We propose a heuristic to make the face-hider more robust and finally, summarize the face detectors we chose.

Algorithm for robust detection

Let the set of boxes at time \(t\) be \(b_t\). With the notion of time gap \(\delta t\) , the past and future frames are \(b_{t - \delta t}\) and \(b_{t + \delta t}\), respectively.

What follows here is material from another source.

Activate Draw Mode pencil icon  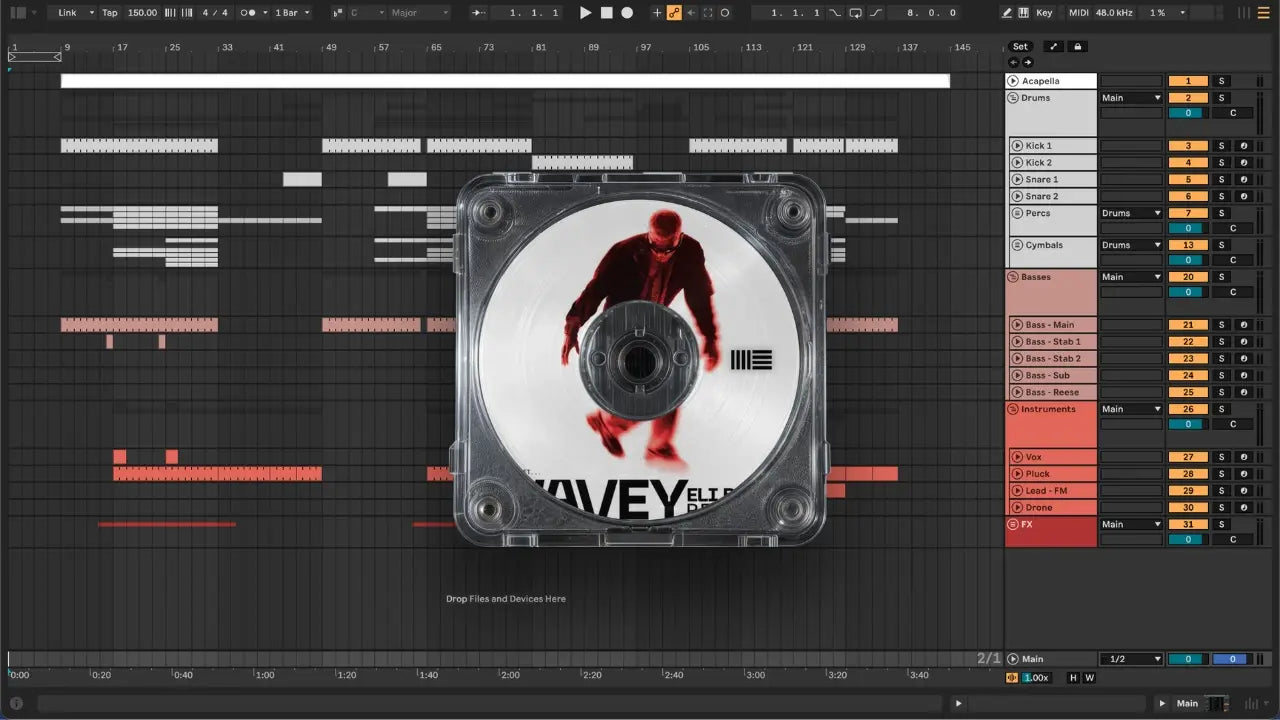[x=1007, y=13]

The idea is simple and straigth: See the future and past frames, if there are boxes which are close, see if there exists such a box near to them in current frame. If there is no such box, create one.

for b1 in prev_boxes:
    for b2 in next_boxes:
        if distance(b1, b2) < threshold:
            avg_box = average_box(b1, b2)
            exists = False
            for b3 in this_boxes:
                if distance(avg_box, b3) < threshold:
                    exists = True
                    break
            if not exists:
                this_boxes.append(b3)

It may not be an all-situation-single-solution, idea. But definitely, it is sufficient for lab videos.

Face detector summary

  1. First, we used a Haar-Cascade face detector. It is openly available in the popular library OpenCV.

In our demo videos, it mispredicted few frames of news_2.mp4. Specifically, it predicted guitar head as face.

Its accuracy can be considered as 99% on lab videos.

Link: https://docs.opencv.org/3.4/db/d28/tutorial_cascade_classifier.html

  1. Second, we shifted to MTCNN, a more popular and recent detector.

It also predicted some other objects as faces (with low confidence), but we decided to hide every such prediction.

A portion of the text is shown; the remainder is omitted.